Justifying IT investment 4: summary

By Andrew Clifford

You can justify any IT investment by measuring where you are now, modelling the benefits of making improvements, and putting an overall value on running your IT well. This seemingly simplistic approach is an effective IT management tool.

Over the past three weeks I have covered an approach for estimating the financial value of purely IT investments, often known as IT infrastructure. This method involves:

  • Using system governance to capture IT management objectives, translate these to measurable criteria, and score existing systems to get a baseline.
  • Using a model which calculates costs from the volume of IT, its relative difficulty, and unit cost.
  • Calibrating the model by estimating what reduction in IT costs you would get if you met all your objectives perfectly.

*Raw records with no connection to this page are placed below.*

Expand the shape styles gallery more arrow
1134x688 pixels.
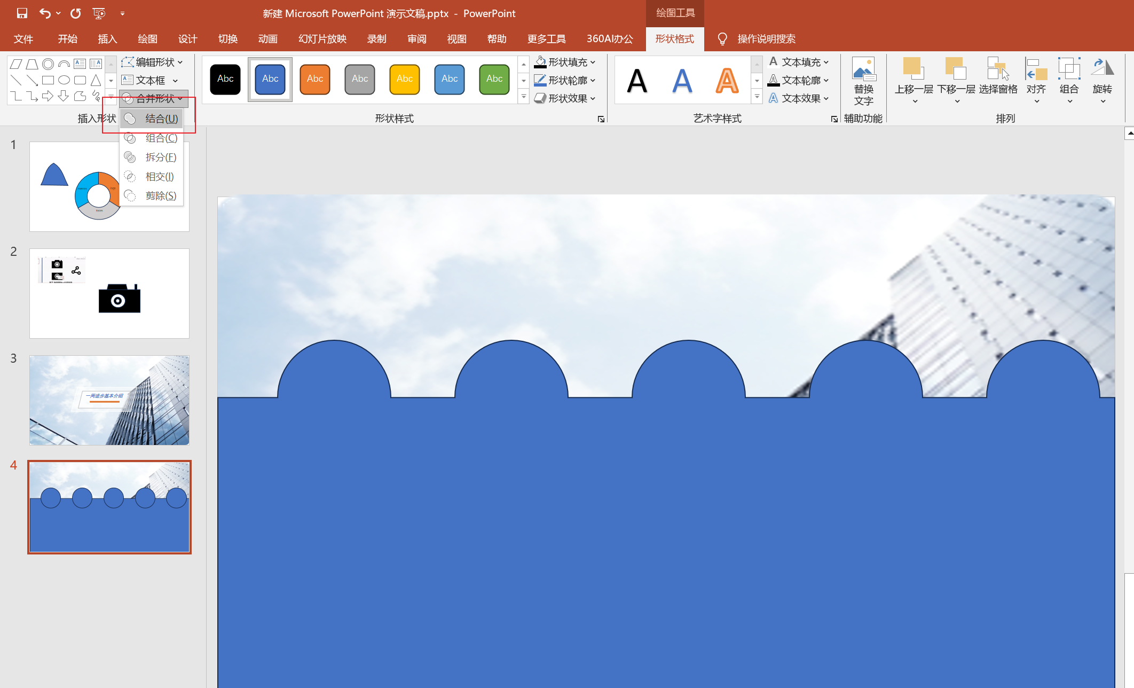tap(524, 97)
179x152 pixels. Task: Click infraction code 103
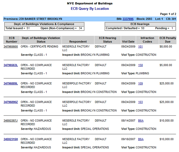point(141,102)
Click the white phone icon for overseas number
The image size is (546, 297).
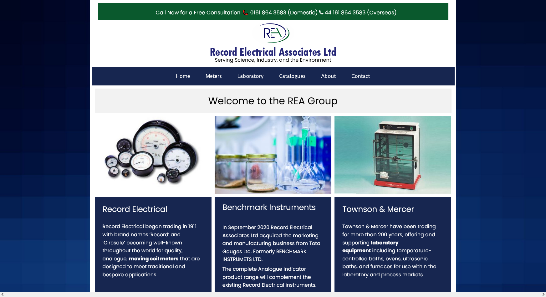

This lets you translate any IT change into a financial benefit, which you can use as the basis for justification.

This methods works because it does not look at individual changes in isolation.

When considered in isolation, it is almost impossible to answer the question "What's the benefit of an Oracle upgrade?" But it is much easier to answer the questions: "What value do we put on good IT management?" and "To what extent does keeping on current versions help IT management?" and "How much would an Oracle upgrade help us keep on current versions?" Breaking the question down lets us base the justification on the value of good IT management in general, without being dragged into specific technical details.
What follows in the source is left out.